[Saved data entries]
|---|

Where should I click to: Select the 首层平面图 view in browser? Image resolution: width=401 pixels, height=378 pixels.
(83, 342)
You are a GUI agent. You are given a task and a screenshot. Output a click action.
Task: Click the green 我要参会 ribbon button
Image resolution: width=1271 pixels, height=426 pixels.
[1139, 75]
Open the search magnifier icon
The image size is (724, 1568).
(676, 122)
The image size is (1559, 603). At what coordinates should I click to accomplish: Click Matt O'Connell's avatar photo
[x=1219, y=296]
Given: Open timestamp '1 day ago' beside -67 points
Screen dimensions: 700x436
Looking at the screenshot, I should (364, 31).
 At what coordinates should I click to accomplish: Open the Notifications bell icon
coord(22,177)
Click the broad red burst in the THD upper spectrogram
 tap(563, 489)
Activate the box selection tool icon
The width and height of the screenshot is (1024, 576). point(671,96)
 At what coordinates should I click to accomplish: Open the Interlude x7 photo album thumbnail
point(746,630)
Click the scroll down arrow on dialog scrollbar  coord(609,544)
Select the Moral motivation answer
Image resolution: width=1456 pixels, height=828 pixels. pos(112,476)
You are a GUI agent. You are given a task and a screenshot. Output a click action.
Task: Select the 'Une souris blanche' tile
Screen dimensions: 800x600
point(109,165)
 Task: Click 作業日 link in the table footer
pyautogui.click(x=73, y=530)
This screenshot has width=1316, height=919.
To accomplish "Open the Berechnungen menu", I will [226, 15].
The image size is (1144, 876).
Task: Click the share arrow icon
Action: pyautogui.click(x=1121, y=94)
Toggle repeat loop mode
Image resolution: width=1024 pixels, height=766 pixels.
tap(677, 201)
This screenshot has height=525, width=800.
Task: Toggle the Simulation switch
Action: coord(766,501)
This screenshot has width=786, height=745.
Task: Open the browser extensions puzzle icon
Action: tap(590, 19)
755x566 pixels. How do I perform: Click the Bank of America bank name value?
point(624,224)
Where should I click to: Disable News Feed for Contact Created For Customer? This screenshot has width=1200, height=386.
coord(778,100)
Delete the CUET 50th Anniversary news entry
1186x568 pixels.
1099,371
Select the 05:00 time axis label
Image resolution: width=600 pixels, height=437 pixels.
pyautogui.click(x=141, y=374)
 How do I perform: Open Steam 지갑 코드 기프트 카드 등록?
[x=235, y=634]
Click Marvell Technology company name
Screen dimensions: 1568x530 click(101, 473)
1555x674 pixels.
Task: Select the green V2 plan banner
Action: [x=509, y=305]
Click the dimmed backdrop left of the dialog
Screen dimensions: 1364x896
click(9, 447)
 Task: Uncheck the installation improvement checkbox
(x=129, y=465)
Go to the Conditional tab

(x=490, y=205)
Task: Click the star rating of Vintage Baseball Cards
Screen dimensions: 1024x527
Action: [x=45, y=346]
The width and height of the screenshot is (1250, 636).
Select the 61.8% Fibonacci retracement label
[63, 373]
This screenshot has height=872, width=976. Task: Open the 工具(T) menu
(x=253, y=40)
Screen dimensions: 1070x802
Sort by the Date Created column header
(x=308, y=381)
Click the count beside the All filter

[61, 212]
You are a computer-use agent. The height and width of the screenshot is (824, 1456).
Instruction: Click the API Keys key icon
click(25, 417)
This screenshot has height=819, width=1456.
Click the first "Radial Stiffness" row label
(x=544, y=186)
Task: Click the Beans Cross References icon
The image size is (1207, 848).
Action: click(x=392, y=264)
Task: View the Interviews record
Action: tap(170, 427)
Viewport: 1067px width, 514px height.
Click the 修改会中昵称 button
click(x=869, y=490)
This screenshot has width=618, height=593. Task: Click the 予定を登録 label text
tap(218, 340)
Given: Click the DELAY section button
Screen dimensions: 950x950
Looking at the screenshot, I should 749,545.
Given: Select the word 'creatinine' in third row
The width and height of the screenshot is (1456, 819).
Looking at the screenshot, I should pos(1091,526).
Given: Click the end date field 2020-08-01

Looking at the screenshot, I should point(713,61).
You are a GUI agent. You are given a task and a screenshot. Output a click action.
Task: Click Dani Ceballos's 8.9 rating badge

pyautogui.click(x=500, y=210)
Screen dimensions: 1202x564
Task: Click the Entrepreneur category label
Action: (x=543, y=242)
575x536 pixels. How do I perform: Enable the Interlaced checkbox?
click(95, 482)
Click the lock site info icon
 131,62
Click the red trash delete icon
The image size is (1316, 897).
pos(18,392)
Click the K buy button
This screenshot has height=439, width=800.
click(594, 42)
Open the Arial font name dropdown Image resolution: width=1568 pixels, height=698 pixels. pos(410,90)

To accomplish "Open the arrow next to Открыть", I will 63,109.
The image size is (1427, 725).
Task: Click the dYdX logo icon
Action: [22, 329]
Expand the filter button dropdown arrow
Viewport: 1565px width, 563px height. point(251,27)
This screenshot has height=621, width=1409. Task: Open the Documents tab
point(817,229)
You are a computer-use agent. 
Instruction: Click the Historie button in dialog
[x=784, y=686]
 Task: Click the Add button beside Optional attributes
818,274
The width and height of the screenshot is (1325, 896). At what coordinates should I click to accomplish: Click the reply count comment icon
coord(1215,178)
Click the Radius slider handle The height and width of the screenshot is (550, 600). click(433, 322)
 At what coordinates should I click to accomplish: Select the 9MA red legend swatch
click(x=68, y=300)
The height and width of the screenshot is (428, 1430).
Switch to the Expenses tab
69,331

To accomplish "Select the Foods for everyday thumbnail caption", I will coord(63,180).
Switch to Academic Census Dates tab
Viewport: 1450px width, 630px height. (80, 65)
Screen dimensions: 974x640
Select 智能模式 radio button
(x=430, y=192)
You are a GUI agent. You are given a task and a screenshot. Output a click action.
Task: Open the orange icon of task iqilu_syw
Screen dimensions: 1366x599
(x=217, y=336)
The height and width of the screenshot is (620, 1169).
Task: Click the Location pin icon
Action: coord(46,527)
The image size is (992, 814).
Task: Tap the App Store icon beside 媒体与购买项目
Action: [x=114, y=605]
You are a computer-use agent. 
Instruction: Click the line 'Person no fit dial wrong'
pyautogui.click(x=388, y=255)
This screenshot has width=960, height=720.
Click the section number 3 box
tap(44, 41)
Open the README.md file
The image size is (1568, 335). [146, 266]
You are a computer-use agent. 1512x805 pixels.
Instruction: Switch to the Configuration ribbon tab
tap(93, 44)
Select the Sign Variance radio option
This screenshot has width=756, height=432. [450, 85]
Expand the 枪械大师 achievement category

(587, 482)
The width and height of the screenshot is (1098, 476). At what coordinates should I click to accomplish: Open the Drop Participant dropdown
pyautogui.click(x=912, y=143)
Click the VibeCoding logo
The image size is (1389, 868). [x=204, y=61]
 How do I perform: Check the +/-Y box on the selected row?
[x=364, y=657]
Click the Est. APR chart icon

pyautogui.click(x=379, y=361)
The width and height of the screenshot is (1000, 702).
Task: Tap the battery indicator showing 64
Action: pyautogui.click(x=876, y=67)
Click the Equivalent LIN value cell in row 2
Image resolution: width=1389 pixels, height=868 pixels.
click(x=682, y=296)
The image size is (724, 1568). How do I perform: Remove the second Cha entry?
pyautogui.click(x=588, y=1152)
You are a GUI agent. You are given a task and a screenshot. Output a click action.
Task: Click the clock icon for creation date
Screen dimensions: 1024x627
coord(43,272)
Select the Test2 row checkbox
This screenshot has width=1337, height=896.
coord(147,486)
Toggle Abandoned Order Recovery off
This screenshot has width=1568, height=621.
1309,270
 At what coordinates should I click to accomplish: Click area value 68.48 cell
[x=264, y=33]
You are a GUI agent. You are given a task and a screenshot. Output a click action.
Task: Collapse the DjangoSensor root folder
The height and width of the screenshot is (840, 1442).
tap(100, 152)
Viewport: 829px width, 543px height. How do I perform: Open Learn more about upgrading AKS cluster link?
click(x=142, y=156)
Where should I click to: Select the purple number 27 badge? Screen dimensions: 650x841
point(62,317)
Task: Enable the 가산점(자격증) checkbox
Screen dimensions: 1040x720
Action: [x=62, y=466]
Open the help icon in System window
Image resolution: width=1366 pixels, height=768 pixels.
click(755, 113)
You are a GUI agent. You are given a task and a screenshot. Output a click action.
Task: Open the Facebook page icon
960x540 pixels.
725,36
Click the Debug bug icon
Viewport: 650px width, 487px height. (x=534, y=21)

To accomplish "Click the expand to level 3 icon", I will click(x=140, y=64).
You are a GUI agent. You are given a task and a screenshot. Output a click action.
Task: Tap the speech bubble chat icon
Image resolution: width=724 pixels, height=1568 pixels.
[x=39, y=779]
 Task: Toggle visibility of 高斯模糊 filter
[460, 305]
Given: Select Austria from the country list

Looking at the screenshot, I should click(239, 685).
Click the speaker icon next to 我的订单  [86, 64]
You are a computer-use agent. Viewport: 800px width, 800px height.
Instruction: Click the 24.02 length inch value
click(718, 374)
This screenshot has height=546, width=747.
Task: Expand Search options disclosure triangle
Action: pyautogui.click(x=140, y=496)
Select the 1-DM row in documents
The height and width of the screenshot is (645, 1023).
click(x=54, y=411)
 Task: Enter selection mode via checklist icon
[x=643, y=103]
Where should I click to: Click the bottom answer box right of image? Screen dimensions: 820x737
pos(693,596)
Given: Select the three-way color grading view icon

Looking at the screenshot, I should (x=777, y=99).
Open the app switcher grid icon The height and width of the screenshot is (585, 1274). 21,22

|---|

YOUR OBJECTIVE
For each line above that includes "computer", copy the line.

RESULT FOR THIS EXERCISE
You are a computer-use agent. The height and width of the screenshot is (824, 1456).
You are a computer-use agent. 
You are a computer-use agent. 
You are a computer-use agent. 1512x805 pixels.
You are a computer-use agent. Viewport: 800px width, 800px height.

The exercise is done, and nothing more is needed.